72-year-old preacher faces prison for displaying Bible verse

The legality of abortion buffer zones in the UK similar to those in Australia is set to be challenged with two cases being brought before the courts by Christian Concern.

The first involves a 72-year-old preacher and campaigner Stephen Green, who is facing the possibility of a six-month prison sentence for holding a sign with a bible verse printed on it outside an abortion clinic in London.

Mr Green stood outside an MSI Reproductive Choices clinic in West London, displaying a sign bearing the words of Psalm 139:13: “For thou hast possessed my reins: thou hast covered me in my mother’s womb.”

Ealing Council accused Mr Green of violating a Public Spaces Protection Order (PSPO). The PSPO was established in April 2018, and was the first buffer zone surrounding an abortion clinic to be introduced in the UK.

During the incident, Mr Green, who is being supported by the Christian Legal Centre, was alleged to have broken a Public Spaces Protection Order (PSPO), which, including prayer, criminalises ‘protesting, namely engaging in an act of approval/disapproval, with respect to issues related to abortion services’.

Clinic staff called the police, and seven months later, Mr Green received a prosecution notice.

Critics argue that this case represents an infringement on free speech and religious freedom.

In January 2023, “buffer zones” around abortion clinics were introduced nationwide across the UK, sparking outrage from politicians and campaigners who view them as draconian measures that limit free speech and restrict women's access to information about alternatives to abortion.
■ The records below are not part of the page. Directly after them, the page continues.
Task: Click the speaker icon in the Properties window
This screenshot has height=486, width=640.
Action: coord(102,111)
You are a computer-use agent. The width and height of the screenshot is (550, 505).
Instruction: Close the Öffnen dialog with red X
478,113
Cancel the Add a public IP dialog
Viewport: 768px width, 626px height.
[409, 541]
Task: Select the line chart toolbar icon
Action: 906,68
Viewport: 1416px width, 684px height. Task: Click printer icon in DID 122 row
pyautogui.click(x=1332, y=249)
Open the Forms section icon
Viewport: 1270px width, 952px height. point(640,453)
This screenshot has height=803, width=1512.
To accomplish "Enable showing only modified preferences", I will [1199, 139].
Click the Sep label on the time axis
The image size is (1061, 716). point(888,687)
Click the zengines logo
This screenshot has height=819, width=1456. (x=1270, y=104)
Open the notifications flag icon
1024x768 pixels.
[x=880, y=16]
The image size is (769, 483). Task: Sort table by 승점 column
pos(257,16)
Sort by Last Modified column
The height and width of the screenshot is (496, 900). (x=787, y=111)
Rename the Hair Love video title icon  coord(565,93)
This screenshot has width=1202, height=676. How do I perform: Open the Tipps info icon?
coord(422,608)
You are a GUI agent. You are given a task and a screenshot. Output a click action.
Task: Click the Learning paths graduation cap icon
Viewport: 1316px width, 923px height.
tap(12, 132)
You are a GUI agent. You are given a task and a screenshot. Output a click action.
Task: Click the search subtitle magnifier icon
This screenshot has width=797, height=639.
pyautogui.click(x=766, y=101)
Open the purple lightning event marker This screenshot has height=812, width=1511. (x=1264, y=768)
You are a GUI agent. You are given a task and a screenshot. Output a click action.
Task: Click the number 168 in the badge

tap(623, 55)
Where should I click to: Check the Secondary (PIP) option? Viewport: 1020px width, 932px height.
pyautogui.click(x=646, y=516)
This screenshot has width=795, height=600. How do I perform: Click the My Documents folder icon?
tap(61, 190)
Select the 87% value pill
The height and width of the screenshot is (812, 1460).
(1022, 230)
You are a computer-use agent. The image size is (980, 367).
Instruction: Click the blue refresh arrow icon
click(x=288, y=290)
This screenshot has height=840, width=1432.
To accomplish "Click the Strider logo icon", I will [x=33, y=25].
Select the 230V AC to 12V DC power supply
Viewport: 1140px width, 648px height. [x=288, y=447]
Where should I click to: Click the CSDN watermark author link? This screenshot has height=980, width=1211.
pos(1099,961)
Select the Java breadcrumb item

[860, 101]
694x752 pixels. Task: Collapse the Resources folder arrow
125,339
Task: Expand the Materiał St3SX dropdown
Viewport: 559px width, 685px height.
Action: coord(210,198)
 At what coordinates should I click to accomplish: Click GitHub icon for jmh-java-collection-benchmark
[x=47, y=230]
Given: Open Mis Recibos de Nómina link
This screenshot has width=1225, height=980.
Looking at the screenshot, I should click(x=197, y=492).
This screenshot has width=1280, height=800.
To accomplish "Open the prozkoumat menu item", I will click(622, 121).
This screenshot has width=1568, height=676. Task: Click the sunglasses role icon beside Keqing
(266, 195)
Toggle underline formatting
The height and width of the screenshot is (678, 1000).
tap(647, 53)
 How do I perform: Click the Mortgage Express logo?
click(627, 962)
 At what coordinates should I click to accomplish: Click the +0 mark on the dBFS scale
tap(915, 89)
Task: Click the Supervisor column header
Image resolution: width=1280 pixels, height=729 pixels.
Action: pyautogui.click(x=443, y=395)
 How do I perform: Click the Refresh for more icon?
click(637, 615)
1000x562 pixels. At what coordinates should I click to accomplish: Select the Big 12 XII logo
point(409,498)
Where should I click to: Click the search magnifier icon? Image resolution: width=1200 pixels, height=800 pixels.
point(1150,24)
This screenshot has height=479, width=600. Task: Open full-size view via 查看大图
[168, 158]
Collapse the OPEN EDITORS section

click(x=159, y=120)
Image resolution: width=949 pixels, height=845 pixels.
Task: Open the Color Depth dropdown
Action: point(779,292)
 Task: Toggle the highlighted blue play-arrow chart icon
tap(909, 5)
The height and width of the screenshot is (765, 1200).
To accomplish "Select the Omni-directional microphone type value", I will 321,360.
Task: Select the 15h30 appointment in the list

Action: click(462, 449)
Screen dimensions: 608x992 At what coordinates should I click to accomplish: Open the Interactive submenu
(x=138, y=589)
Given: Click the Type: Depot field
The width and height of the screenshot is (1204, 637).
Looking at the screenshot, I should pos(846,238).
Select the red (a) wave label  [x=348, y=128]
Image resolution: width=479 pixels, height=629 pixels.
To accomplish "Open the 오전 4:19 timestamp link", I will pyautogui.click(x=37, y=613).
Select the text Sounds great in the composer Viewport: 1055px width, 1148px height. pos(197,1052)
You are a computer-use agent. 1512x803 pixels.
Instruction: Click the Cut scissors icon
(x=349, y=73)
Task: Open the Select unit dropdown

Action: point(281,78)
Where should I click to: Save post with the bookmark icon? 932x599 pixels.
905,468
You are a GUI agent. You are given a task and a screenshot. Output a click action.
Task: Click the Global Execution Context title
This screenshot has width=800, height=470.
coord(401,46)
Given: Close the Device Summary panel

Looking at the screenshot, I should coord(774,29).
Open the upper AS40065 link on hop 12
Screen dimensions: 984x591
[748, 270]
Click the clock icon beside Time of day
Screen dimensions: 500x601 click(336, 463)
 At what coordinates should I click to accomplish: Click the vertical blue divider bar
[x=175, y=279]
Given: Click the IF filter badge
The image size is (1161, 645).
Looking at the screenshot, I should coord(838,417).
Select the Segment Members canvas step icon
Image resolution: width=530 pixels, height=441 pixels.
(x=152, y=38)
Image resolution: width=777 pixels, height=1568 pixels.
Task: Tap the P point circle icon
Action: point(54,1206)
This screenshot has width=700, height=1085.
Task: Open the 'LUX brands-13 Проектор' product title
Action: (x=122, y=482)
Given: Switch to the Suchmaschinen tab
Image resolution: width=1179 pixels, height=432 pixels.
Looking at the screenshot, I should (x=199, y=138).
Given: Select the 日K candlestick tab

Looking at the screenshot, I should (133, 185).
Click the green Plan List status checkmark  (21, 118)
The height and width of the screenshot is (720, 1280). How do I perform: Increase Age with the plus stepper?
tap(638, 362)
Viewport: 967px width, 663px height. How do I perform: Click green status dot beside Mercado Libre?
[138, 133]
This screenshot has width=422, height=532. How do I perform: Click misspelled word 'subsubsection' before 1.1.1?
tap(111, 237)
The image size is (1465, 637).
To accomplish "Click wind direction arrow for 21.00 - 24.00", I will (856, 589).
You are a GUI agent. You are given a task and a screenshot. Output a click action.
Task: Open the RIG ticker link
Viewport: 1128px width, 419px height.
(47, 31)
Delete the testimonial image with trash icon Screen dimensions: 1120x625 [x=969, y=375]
Similar laws exist in all Australian jurisdictions.

Andrea Williams, chief executive of the Christian Legal Centre, said:

Buffer zones are an oppressive part of the current culture which force consent and silence dissent.

Stephen Green himself sees this prosecution as an attack on both the Bible and free speech:

There is a huge principle at stake here. If we are not free to hold a sign with a verse from Psalm 139 on it in a London street, then none of us is free.

A related case being brought by Christian Concern and Livia Tossici-Bolt, a former clinical scientist who leads 40 Days for Life Bournemouth, is challenging the validity of an abortion buffer zone surrounding an abortion clinic in Bournemouth.

The buffer zone in question is unique in that it extends to private homes, potentially criminalising individuals for expressing their views even within their own residences if visible from the street.

The parties bringing the action have argued that the Council overstepped its authority in creating the Public Spaces Protection Order (PSPO) by prohibiting peaceful and lawful activities that shouldn't be characterised as “anti-social”. They have also asserted that the restrictions are disproportionate and infringe on the European Convention on Human Rights (ECHR).

Ahead of the hearing, Ms Tossici-Bolt said:

By imposing this PSPO, the BCP council is preventing women coerced into abortion from being reached and helped, and denying women and couples in difficult circumstances the possibility of receiving independent information and supportive alternatives to abortion.

We believe what the council has done is unlawful, discriminatory and unethical and we are determined to fight for justice.

The Human Rights Law Alliance considers these laws to be unacceptable government-imposed limits on free speech, especially given that criminal laws already prohibit harassment and violence around abortion clinics.

The High Court of Australia ruled on the legality of these abortion zones in a legal action brought by Kathy Clubb in Victoria and Graham Preston in Tasmania, ultimately finding that the zones did not breach the implied right to freedom of political communication in the Constitution.